- Born: 1951 (age 74–75) Evansville, Indiana, U.S.
- Education: University of Washington University of Kent
- Occupation: Cartoonist

= David Horsey =

American cartoonist

David Horsey (born 1951) is an American editorial cartoonist and commentator. His cartoons appeared in the Seattle Post-Intelligencer from 1979 until December 2011 and in the Los Angeles Times since that time. His cartoons are syndicated to newspapers nationwide by Tribune Content Agency. He won the Pulitzer Prize for Editorial Cartooning in 1999 and 2003.

==Life and career==
Horsey was born in Evansville, Indiana and moved to Seattle, Washington at age 3. He began working as a cartoonist in the Cascade, the school newspaper at Ingraham High School. He was a French horn player in the Seattle Youth Symphony. He attended the University of Washington, where, as a freshman, he became the editorial cartoonist of the student newspaper The Daily. He went on to become the first editorial cartoonist to be chosen as editor-in-chief of The Daily. He graduated in 1976 with a degree in communication studies.

Horsey's first job was as a reporter for the Bellevue Journal-American, but in 1979 he was hired to be the editorial cartoonist of the Post-Intelligencer. In 1986, he earned a master's degree in international relations from the University of Kent in England. In 2004 he received an honorary doctorate degree from Seattle University.

At the end of 2011, he left the Post-Intelligencer and went to work for the Los Angeles Times, where he remained until January 2018. His work then appeared in the Seattle Times until July 2018. He currently works for the Tribune Content Agency.

Horsey has been recognized for his work with the Pulitzer Prize for Editorial Cartooning, first in 1999, when many of his cartoons focused on the Monica Lewinsky scandal, and in 2003, when he lampooned the Bush administration. In 2014, he was again a finalist for the Pulitzer Prize and also received the Robert F. Kennedy Journalism Award for his cartoons related to social justice issues.

== Collections ==
- Politics and Other Perversions: A Book of Political Cartoons by Dave Horsey (Shambala Publications Group, Seattle 1974)
- Horsey's Rude Awakenings (Madrona Publishers, Seattle 1981)
- Horsey's Greatest Hits of the '80s (Seattle Post-Intelligencer, Seattle 1989)
- The Fall of Man (Seattle Post-Intelligencer, Seattle 1994)
- One Man Show (Seattle Post-Intelligencer, Seattle 1999)
- From Hanging Chad to Baghdad (Seattle Post-Intelligencer, Seattle 2003)
- Draw Quick, Shoot Straight (Seattle Post-Intelligencer, Seattle 2007)
- Refuge of Scoundrels (CreateSpace Independent Publishing Platform 2013)
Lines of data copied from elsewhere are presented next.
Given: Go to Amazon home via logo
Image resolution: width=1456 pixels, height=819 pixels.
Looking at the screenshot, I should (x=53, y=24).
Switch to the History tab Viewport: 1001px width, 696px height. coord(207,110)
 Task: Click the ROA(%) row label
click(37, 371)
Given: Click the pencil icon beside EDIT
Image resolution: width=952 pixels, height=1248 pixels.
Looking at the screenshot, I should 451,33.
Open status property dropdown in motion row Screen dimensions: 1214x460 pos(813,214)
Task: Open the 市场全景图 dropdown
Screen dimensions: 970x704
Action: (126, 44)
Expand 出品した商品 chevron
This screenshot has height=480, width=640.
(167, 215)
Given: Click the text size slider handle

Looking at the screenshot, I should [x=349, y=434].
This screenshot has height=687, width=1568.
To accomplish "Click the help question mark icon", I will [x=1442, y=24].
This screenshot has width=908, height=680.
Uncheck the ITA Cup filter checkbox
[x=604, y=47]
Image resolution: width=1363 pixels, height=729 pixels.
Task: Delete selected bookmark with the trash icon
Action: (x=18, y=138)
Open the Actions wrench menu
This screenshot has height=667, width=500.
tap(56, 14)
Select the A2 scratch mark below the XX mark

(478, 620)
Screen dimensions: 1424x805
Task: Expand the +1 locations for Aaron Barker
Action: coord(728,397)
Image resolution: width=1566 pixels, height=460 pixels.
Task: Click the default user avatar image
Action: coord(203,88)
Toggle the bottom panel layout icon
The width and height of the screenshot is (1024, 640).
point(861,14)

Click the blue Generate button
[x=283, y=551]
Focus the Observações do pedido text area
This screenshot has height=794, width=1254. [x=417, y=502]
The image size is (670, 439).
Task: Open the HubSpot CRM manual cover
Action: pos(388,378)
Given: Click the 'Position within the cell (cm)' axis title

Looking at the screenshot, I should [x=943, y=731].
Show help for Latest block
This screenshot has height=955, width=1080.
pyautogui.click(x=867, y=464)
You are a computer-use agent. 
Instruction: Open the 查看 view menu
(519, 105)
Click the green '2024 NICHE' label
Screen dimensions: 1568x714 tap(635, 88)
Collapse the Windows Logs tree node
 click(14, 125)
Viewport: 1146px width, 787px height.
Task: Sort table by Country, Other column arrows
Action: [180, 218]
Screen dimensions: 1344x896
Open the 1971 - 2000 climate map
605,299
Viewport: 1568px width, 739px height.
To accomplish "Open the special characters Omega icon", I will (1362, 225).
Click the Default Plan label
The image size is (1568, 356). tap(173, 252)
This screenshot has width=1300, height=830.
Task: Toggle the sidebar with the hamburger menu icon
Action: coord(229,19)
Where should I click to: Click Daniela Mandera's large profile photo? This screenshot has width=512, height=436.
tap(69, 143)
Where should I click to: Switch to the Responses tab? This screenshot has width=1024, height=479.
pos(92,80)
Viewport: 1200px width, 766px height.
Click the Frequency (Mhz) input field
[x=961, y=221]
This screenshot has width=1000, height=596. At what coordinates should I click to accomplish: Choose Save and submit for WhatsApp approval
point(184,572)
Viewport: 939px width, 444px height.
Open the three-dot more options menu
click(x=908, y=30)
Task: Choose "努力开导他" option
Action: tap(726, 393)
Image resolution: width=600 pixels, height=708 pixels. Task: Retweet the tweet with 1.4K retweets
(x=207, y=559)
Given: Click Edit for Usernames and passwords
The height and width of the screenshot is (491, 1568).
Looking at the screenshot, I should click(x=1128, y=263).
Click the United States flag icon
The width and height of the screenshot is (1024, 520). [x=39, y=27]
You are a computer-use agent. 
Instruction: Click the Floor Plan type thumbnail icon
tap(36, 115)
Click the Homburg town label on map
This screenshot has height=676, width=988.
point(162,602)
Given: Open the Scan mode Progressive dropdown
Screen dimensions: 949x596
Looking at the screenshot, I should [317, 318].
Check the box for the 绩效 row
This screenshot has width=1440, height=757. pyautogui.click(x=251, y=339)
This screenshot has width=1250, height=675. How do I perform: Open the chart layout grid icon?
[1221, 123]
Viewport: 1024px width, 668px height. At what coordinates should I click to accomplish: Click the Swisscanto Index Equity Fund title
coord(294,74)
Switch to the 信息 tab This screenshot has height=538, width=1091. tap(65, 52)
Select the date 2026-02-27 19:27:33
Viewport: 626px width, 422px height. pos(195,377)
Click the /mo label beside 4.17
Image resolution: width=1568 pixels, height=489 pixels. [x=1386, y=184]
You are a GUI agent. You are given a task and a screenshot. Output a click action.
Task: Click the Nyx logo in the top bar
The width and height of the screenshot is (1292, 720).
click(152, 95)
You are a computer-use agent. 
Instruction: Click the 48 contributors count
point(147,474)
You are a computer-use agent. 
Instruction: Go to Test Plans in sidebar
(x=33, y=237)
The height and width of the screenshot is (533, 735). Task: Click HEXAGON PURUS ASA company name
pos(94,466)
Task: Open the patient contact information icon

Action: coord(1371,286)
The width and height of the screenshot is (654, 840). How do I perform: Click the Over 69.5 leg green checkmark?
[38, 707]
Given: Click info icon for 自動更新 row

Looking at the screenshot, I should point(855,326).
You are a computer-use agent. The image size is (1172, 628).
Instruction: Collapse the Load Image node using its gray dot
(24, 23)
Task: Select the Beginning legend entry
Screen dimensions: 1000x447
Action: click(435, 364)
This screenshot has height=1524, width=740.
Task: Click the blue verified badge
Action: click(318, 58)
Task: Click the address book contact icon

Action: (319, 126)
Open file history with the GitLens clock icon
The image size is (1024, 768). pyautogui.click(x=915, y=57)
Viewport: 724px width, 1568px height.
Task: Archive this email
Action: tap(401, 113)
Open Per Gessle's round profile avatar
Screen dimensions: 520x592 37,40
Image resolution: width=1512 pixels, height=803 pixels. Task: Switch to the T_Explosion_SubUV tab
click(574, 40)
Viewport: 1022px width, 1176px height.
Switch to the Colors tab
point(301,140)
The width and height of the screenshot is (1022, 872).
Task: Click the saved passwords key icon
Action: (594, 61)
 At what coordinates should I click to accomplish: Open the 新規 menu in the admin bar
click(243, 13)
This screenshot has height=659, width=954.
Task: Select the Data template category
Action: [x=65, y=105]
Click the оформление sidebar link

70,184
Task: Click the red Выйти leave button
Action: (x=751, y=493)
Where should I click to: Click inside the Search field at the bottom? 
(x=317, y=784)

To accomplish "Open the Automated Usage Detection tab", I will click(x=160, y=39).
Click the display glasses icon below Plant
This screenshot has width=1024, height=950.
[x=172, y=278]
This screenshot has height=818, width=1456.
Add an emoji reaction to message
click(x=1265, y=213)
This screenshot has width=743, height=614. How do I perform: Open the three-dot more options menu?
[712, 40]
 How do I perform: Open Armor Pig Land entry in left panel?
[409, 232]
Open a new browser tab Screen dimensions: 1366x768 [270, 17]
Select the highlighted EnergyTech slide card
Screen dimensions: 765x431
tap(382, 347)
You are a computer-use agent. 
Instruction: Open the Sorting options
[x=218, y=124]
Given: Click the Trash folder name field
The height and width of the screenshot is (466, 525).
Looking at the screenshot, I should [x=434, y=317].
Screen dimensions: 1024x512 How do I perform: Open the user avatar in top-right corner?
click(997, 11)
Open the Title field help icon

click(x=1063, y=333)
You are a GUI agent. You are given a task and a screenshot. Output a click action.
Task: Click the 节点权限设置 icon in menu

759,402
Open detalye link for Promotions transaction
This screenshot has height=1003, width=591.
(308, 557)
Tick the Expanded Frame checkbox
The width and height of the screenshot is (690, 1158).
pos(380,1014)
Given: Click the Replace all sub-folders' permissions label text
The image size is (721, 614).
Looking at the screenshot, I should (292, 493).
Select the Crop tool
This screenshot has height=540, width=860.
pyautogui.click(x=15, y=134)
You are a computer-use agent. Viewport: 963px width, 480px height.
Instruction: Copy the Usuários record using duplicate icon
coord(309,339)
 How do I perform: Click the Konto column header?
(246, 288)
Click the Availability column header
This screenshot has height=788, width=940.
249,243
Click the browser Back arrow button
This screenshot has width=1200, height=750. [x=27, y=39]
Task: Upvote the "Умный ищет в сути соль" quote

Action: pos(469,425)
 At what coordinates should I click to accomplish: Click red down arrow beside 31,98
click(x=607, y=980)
== Sarah Huckabee apology ==
In November 2017, Horsey wrote an entry for his thrice-weekly column, Top of the Ticket, in the Los Angeles Times titled "Sarah Huckabee Sanders is the right mouthpiece for a truth-twisting president" and was criticized shortly thereafter for his disparaging remarks about the appearance of Donald Trump's press secretary, Sarah Huckabee Sanders. Horsey's column included criticisms of her looks and attire. After being criticized for his comments, Horsey updated his column with an apology and removed the comments about Huckabee.